:: TASK OBJECTIVE ::
Your response should be an exact reproduction of the data below, beginning at the line containing "1000x563 pixels." and ending with the final line.

LISTED ENTRIES Start Marker

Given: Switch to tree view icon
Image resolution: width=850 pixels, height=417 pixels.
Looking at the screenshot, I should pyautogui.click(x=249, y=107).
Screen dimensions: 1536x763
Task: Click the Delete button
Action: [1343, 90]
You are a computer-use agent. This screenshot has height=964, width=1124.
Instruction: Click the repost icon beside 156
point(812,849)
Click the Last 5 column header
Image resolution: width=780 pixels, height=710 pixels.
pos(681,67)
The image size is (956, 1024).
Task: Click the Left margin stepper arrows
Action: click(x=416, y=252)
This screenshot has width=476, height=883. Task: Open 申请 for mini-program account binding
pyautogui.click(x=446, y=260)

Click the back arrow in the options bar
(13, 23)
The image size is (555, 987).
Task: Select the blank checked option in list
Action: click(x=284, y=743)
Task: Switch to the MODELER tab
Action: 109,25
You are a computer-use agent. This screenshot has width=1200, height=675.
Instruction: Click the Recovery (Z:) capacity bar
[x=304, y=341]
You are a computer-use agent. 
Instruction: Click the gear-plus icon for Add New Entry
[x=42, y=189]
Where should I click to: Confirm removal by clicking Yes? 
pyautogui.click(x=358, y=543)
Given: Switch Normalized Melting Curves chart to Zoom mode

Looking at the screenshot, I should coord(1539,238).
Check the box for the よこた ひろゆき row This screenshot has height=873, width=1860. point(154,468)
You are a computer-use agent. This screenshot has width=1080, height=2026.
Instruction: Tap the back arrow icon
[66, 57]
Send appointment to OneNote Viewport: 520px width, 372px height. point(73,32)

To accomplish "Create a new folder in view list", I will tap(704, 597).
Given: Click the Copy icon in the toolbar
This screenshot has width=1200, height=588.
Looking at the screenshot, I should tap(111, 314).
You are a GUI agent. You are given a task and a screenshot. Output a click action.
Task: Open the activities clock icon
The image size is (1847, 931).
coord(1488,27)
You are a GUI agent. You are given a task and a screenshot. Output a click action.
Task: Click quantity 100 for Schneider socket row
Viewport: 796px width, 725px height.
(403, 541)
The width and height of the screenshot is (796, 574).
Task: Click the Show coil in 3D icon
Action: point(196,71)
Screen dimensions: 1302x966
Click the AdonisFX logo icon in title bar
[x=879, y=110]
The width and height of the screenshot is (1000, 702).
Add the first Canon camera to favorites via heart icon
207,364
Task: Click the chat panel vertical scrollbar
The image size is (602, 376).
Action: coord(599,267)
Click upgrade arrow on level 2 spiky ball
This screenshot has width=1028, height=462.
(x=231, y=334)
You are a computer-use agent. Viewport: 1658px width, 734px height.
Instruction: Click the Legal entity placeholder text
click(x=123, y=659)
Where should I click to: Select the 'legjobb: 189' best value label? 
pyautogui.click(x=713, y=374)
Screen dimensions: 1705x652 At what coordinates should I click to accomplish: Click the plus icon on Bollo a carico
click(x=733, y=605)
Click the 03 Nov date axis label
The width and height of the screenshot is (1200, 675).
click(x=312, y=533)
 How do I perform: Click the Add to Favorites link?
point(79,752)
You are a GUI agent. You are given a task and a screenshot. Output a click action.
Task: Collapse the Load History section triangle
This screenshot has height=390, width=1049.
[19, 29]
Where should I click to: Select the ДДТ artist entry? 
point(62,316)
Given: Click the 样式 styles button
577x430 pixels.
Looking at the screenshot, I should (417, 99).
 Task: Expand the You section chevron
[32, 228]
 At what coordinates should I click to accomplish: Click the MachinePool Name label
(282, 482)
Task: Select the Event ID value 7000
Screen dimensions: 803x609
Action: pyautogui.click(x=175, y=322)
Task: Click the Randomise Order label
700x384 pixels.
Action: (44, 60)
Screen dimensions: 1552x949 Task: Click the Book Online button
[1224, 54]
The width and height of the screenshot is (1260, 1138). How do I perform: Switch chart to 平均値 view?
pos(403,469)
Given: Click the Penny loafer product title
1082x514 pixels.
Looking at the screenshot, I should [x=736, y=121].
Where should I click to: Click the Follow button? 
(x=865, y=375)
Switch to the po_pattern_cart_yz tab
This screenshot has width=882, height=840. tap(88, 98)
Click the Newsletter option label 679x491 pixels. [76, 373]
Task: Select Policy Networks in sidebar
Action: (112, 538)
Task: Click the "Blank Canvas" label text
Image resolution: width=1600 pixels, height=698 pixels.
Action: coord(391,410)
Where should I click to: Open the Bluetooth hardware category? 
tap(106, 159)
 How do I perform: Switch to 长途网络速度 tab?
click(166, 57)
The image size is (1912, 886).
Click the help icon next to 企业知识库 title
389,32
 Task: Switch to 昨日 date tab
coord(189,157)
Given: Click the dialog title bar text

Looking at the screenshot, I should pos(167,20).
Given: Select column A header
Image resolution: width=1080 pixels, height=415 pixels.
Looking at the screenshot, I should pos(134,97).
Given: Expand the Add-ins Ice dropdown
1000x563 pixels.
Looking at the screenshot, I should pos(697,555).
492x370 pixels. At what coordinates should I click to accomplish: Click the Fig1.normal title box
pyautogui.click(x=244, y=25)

LISTED ENTRIES End Marker

:: RESULT ::
1000x563 pixels.
Looking at the screenshot, I should pos(697,555).
492x370 pixels. At what coordinates should I click to accomplish: Click the Fig1.normal title box
pyautogui.click(x=244, y=25)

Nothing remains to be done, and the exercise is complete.